Name Type Description
run_id str

Unique identifier in format YYYYMMDD_dataset_model_hash.

dataset_slug str

Normalized lowercase dataset name.

architecture_slug str

Sanitized alphanumeric architecture identifier.

root Path

Base directory for all run artifacts.

figures Path

Directory for plots, confusion matrices, ROC curves.

checkpoints Path

Directory for saved checkpoints (.pth files).

reports Path

Directory for config mirrors, CSV/XLSX summaries.

logs Path

Directory for training logs and session output.

database Path

Directory for SQLite optimization studies.

exports Path

Directory for production exports (ONNX).

Example

Directory structure created::

outputs/20260208_organcmnist_efficientnetb0_a3f7c2/
├── figures/
├── checkpoints/
├── reports/
├── logs/
├── database/
└── exports/

best_model_path property

Path for the best-performing model checkpoint.

Returns:

Type Description
Path

Path in format: checkpoints/best_{architecture_slug}.pth

final_report_path property

Path for the comprehensive experiment summary report.

Returns:

Type Description
Path

Path to reports/training_summary.xlsx

create(dataset_slug, architecture_name, training_cfg, base_dir=None) classmethod

Factory method to create and initialize a unique run environment.

Creates a new RunPaths instance with a deterministic unique ID based on dataset, model, and training configuration. Physically creates all subdirectories on the filesystem.

Parameters:

Name Type Description Default
dataset_slug str

Dataset identifier (e.g., 'organcmnist'). Will be normalized to lowercase.

required
architecture_name str

Human-readable model name (e.g., 'EfficientNet-B0'). Special characters are stripped, converted to lowercase.

required
training_cfg dict[str, Any]

Dictionary of hyperparameters used for hash generation. Supports nested dicts, but only hashable primitives (int, float, str, bool, list) contribute to the hash.

required
base_dir Path | None

Custom base directory for outputs. Defaults to OUTPUTS_ROOT (typically './outputs').

None

Returns:

Type Description
'RunPaths'

Fully initialized RunPaths instance with all directories created.

Raises:

Type Description
ValueError

If dataset_slug or architecture_name is not a string.

Example

paths = RunPaths.create( ... dataset_slug="OrganCMNIST", ... architecture_name="EfficientNet-B0", ... training_cfg={"batch_size": 32, "lr": 0.001} ... ) paths.dataset_slug 'organcmnist' paths.architecture_slug 'efficientnetb0'

Source code in orchard/core/paths/run_paths.py
@classmethod
def create(
    cls,
    dataset_slug: str,
    architecture_name: str,
    training_cfg: dict[str, Any],
    base_dir: Path | None = None,
) -> "RunPaths":
    """
    Factory method to create and initialize a unique run environment.

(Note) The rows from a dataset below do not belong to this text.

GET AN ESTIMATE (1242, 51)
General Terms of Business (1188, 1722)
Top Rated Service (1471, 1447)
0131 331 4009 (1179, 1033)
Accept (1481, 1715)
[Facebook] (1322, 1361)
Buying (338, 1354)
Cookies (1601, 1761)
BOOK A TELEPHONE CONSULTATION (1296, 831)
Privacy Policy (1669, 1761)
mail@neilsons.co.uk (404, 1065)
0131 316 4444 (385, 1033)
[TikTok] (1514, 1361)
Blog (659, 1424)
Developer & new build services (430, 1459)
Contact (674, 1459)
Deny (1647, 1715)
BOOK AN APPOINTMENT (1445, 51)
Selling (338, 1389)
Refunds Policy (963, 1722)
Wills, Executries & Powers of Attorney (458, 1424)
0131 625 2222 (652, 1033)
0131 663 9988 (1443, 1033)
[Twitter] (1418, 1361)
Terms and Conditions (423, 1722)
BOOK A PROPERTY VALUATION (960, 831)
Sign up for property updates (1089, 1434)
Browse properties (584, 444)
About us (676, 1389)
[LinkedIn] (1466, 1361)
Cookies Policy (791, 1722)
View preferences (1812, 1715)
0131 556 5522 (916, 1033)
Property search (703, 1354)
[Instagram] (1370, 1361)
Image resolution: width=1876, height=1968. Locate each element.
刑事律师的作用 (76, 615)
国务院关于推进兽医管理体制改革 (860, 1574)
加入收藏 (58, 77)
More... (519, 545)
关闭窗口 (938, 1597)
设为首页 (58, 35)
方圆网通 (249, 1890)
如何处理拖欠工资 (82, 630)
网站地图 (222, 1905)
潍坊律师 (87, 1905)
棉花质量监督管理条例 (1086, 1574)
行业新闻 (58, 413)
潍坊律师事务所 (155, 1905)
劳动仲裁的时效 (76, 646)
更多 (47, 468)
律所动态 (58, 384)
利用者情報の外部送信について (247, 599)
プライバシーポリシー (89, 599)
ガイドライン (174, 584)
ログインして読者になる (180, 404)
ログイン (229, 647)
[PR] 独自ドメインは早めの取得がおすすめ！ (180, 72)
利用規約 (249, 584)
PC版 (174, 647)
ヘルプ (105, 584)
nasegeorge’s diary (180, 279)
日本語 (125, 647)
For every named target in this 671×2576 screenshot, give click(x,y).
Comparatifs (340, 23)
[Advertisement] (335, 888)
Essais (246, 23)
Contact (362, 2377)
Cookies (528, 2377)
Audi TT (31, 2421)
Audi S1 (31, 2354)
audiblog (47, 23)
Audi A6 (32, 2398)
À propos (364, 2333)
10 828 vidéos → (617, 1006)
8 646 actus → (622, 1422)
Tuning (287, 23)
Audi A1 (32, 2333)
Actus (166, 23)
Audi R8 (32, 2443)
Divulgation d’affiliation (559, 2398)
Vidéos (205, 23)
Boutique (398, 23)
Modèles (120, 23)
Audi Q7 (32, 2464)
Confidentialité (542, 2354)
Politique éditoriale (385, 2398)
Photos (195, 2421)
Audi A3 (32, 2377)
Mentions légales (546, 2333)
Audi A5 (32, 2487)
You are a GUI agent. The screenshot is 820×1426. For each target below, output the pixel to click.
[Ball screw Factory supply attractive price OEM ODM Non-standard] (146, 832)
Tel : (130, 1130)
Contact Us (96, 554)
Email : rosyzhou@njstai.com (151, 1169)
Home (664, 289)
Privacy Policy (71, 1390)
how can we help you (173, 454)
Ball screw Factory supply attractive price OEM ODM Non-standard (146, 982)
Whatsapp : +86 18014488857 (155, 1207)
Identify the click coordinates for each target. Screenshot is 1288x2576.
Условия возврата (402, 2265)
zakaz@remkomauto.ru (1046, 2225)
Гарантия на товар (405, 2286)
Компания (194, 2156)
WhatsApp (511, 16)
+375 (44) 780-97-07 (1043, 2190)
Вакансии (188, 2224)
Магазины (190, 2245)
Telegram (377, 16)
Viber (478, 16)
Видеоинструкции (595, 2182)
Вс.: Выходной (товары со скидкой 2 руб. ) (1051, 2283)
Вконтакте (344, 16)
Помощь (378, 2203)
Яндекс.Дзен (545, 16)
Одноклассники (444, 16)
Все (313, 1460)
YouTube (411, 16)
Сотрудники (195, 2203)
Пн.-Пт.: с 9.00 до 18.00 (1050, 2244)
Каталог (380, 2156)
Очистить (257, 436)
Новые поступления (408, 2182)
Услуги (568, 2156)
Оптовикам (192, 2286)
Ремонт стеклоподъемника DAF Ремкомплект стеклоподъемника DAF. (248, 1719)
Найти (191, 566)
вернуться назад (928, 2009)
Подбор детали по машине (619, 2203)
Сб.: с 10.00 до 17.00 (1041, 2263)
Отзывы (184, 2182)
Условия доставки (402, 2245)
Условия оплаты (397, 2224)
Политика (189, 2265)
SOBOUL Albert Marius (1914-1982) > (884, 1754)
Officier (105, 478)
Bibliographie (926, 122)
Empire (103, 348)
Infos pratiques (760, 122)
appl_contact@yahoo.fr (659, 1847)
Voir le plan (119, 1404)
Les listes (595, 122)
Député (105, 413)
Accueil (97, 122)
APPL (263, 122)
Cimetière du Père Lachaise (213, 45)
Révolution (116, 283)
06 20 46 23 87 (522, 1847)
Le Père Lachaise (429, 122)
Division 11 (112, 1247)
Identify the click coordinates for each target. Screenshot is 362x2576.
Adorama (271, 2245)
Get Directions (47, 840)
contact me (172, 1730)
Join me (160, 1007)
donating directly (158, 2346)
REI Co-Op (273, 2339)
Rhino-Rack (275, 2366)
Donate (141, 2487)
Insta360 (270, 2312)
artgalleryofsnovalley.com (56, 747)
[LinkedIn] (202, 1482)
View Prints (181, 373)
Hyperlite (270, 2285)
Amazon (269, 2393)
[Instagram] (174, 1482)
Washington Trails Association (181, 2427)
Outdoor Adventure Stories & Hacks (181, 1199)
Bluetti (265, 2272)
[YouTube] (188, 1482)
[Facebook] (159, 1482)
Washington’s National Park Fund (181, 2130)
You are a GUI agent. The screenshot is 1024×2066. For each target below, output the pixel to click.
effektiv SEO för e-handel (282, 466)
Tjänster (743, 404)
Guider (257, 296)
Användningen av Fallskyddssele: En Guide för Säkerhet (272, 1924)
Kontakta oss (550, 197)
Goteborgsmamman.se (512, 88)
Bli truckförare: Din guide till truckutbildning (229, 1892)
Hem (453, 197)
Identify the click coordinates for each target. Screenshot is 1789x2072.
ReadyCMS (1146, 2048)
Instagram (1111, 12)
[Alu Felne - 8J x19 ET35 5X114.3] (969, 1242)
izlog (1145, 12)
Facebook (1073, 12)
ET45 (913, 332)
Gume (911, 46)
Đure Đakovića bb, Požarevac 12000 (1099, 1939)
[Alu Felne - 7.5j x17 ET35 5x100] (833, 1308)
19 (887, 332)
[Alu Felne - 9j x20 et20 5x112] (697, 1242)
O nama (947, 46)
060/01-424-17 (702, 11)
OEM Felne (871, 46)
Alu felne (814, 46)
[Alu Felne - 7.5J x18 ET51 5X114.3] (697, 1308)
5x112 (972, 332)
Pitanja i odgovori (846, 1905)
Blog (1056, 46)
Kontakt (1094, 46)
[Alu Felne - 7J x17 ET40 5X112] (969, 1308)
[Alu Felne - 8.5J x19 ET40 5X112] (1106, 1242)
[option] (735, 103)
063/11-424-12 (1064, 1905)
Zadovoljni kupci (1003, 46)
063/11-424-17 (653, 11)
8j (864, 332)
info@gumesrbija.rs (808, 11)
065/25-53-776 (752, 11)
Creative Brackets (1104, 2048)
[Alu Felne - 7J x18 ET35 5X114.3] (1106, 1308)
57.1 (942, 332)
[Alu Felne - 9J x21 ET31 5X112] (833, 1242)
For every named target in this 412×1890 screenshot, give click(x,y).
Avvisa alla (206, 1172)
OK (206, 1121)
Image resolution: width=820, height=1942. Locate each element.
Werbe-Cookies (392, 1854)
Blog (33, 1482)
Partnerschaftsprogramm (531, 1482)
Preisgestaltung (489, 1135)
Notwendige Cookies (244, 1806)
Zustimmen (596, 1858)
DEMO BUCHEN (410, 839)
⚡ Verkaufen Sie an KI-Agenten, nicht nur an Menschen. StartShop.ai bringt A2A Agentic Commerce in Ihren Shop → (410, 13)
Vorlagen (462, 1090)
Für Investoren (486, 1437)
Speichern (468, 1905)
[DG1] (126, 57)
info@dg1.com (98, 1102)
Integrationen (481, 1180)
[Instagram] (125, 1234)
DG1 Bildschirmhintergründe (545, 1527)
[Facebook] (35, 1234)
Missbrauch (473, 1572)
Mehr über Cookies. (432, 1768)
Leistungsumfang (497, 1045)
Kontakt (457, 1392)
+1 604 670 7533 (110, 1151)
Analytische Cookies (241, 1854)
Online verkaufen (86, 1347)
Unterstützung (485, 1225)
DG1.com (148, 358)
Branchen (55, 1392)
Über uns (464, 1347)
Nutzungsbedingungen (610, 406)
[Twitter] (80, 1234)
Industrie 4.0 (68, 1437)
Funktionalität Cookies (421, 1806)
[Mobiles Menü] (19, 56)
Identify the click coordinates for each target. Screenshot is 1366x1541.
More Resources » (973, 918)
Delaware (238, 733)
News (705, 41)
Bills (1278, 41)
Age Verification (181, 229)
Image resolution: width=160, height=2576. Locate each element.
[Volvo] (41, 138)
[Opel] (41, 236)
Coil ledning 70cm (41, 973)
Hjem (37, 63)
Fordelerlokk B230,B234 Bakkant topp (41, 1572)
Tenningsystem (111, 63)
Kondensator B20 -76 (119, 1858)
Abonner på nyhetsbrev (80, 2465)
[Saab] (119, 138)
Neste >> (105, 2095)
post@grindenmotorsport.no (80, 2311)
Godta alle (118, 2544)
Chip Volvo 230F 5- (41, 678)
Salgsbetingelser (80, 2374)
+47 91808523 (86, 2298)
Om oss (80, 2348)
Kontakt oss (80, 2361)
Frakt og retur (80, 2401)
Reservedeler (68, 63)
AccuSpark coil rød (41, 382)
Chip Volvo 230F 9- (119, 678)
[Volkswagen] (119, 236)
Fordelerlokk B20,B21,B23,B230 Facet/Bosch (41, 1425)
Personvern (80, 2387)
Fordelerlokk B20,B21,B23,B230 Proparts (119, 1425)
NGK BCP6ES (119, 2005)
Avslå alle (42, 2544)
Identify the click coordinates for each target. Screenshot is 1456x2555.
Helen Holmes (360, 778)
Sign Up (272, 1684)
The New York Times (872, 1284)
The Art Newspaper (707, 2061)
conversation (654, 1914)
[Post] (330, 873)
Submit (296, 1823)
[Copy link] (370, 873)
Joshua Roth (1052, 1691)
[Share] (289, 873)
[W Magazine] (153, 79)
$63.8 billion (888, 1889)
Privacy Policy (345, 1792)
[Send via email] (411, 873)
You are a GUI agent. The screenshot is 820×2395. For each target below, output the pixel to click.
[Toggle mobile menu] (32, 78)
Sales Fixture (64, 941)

    Creates a new RunPaths instance with a deterministic unique ID based
    on dataset, model, and training configuration. Physically creates all
    subdirectories on the filesystem.

    Args:
        dataset_slug: Dataset identifier (e.g., 'organcmnist'). Will be
            normalized to lowercase.
        architecture_name: Human-readable model name (e.g., 'EfficientNet-B0').
            Special characters are stripped, converted to lowercase.
        training_cfg: Dictionary of hyperparameters used for hash generation.
            Supports nested dicts, but only hashable primitives (int, float,
            str, bool, list) contribute to the hash.
        base_dir: Custom base directory for outputs. Defaults to OUTPUTS_ROOT
            (typically './outputs').

    Returns:
        Fully initialized RunPaths instance with all directories created.

    Raises:
        ValueError: If dataset_slug or architecture_name is not a string.

    Example:
        >>> paths = RunPaths.create(
        ...     dataset_slug="OrganCMNIST",
        ...     architecture_name="EfficientNet-B0",
        ...     training_cfg={"batch_size": 32, "lr": 0.001}
        ... )
        >>> paths.dataset_slug
        'organcmnist'
        >>> paths.architecture_slug
        'efficientnetb0'
    """
    if not isinstance(dataset_slug, str):
        raise ValueError(f"Expected string for dataset_slug but got {type(dataset_slug)}")
    ds_slug = dataset_slug.lower()

    if not isinstance(architecture_name, str):
        raise ValueError(
            f"Expected string for architecture_name but got {type(architecture_name)}"
        )
    a_slug = re.sub(r"[^a-zA-Z0-9]", "", architecture_name.lower())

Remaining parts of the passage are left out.